Page 28 - Eye of the beholder
P. 28

Mazumdar’s academic realism endowed his style with lyricism and poetry. Though his iconography was intrinsically the representation of the female form, he was able to lend power to his compositions through a dignified simplicity. He created an aura of intimacy and immediacy through his subdued play of light which intentionally avoids dramatic tones. The charm of his lighting lay in enhancing the emotions and sentiments of his protagonists. He manifested mastery of expression through postures, gestures and glances that made his female forms more alluring and attractive. The landscapes in which the women are placed are full of nature’s bounty, green glades that are as refreshing as the beauty of the woman. Mazumdar had said, “There are no fixed rules or traditions in the domain of painting, which has got no universally recognized lexicon of its own”. It was this freedom in his thinking that made him evolve the particularized iconography of the women in his art.
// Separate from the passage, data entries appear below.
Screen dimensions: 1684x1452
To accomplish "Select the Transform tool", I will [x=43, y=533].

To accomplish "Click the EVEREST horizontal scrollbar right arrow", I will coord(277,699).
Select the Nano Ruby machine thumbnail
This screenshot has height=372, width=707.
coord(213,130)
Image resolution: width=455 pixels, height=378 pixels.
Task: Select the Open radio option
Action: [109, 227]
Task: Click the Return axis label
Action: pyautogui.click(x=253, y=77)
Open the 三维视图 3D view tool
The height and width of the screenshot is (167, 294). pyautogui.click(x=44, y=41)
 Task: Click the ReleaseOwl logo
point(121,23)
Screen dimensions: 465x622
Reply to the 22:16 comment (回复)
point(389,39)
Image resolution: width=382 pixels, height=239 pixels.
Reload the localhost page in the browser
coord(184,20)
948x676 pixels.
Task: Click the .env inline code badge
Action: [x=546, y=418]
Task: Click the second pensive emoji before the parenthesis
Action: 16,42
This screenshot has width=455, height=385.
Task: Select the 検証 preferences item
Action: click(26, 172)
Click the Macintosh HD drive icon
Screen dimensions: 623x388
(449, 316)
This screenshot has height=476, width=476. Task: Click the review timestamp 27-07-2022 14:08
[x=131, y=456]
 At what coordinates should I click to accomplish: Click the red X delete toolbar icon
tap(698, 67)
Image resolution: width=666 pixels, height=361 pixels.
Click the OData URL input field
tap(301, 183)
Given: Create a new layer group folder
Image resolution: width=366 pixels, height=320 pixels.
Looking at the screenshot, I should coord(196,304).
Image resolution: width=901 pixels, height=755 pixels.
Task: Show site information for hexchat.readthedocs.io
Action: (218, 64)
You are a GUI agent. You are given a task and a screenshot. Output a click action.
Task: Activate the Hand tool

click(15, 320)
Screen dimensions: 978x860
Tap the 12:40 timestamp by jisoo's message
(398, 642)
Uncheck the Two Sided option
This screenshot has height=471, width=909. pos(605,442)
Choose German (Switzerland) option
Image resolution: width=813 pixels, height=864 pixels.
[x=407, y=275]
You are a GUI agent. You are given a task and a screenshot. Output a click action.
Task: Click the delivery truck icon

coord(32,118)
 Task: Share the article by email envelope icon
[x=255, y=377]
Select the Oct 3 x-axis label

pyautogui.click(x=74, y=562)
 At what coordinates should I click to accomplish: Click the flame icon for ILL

The disturbing power of Mazumdar’s women to lay in their palpability and immediacy: his subject either middle class housewife or a mother or a village belle returning home after her bath. The artist’s tantalizing silence about the identity of the model heightened the mystery surrounding her. It is this ambiguity that made such a powerful appeal to the Bengali middle class.
The three paintings in the Sadhus’ collection defines and makes obvious the saliencies of Mazumdar’s individual personal vision in casting the youthful women in a subtle dramatic manner if the poses and postures are taken into consideration The paintings are “Lady by the Mirror”, “Lady wearing the earring” and “The Rapt Lady”.